O Instituto Federal de Alagoas (Ifal) realiza, na próxima sexta-feira (17), a primeira reunião da Comissão para Reconhecimento de Saberes e Competências para o Plano de Carreira dos Cargos Técnico-Administrativos em Educação (CRSC-PCCTAE). O evento acontecerá de forma presencial, a partir das 14h30, na Sala de Reuniões do 7º Andar, na Reitoria.

Na pauta estão a discussão sobre o panorama atual e as negociações referentes ao RSC-PCCTAE no âmbito do Governo Federal; o diálogo sobre procedimentos a serem adotados relativos a documentação necessária para a efetivação do direito e a definição do cronograma de atividades.
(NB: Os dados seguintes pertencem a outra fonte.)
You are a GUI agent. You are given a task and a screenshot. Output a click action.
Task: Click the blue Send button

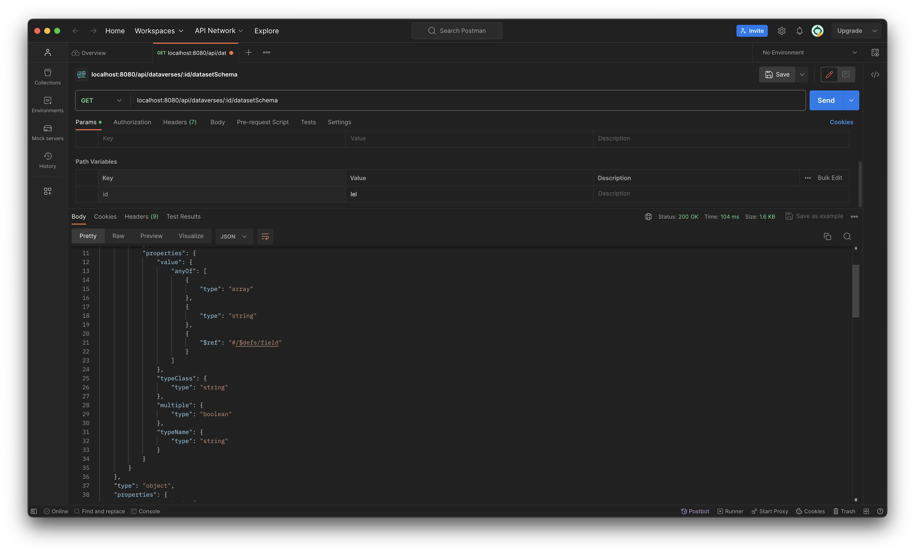[x=826, y=101]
Como parte do processo de implantação, a diretora de Gestão de Pessoas do Ifal, Adriana Nogueira, participa esta semana, do Fórum Nacional de Pró-Reitores de Gestão de Pessoas das Ifes (Forgepe), em Brasília, que contará com reunião voltada à implementação do RSC.
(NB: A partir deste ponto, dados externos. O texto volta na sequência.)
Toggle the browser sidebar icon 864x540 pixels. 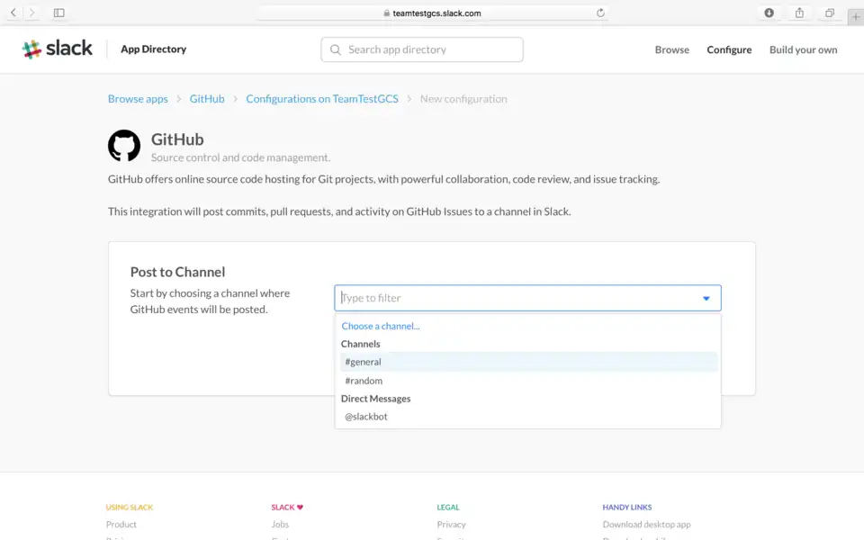coord(59,13)
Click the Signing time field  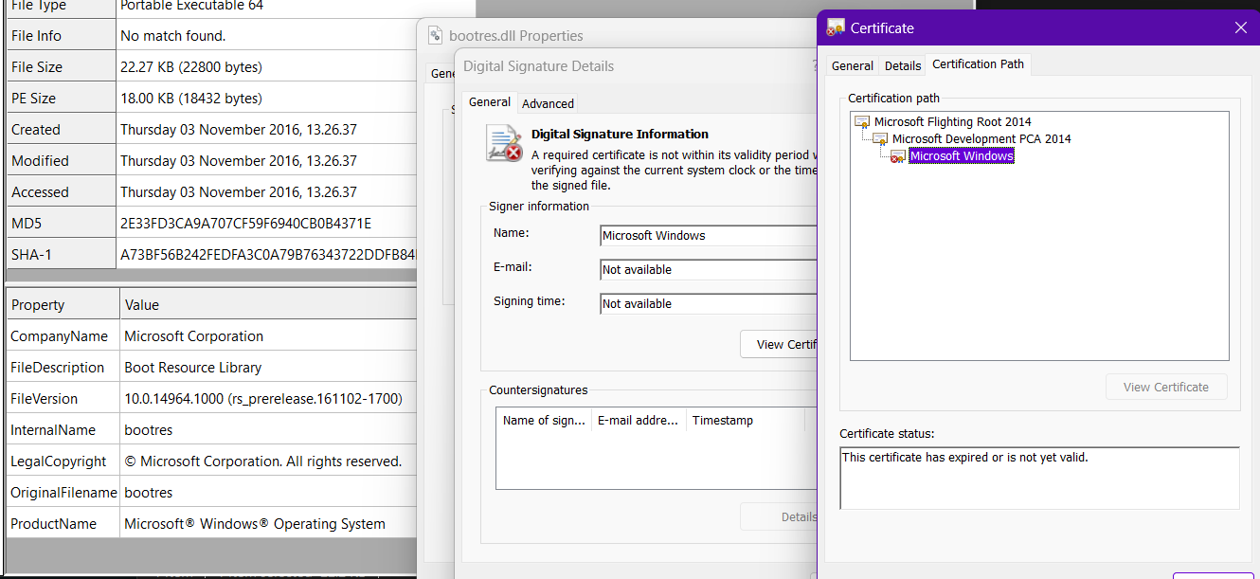click(x=707, y=304)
“Ainda estamos aguardando a publicação do Decreto que irá regulamentar o RSC TAE, porém, estamos nos antecipando com algumas questões que podem vir a otimizar o processo de implantação. Como inserido na pauta, a proposta é organizar o trabalho da comissão, e discutirmos sobre as questões documentais que serão exigidas aos servidores em seus requerimentos de concessão do RSC”, explicou a gestora.

Sobre o RSC-PCCTAE

Instituído no último 30 de março, por meio da Lei nº 15.367, de 30 de março de 2026, o RSC-PCCTAE caracteriza-se pelo reconhecimento do saber não instituído dos servidores ativos, resultante da atuação profissional no exercício do cargo, na dinâmica de ensino, de pesquisa e de extensão das Instituições Federais de Ensino. Por meio dele, é instituído aos servidores a percepção de Incentivo à Qualificação com base em percentuais do padrão de vencimento básico que variam de 10% a 75%, de acordo com a escolaridade e títulos

A lei pontua que para fazer jus direito, os Técnicos Administrativos em Educação deverão comprovar, o cumprimento de um ou mais dos seguintes requisitos, de acordo com o respectivo nível de complexidade e perfis de reconhecimento das experiências individuais e profissionais abaixo:

I - participação em grupos de trabalho, comissões, comitês, núcleos, representações ou similares, formalmente instituídos ou reconhecidos pelo órgão ou pela entidade;

II – participação e atuação em projetos institucionais, na gestão, no apoio ao ensino, pesquisa, extensão, de inovação e assistência especializada;

III – recebimento de premiação em evento de reconhecimento público por projetos implementados na administração pública;

IV – designação para assunção de responsabilidades técnico-administrativas e/ou especializadas;

V – exercício de funções ou cargo de direção ou de assessoramento institucionais; e

VI – produção, prospecção e difusão de conhecimento científico ou técnico.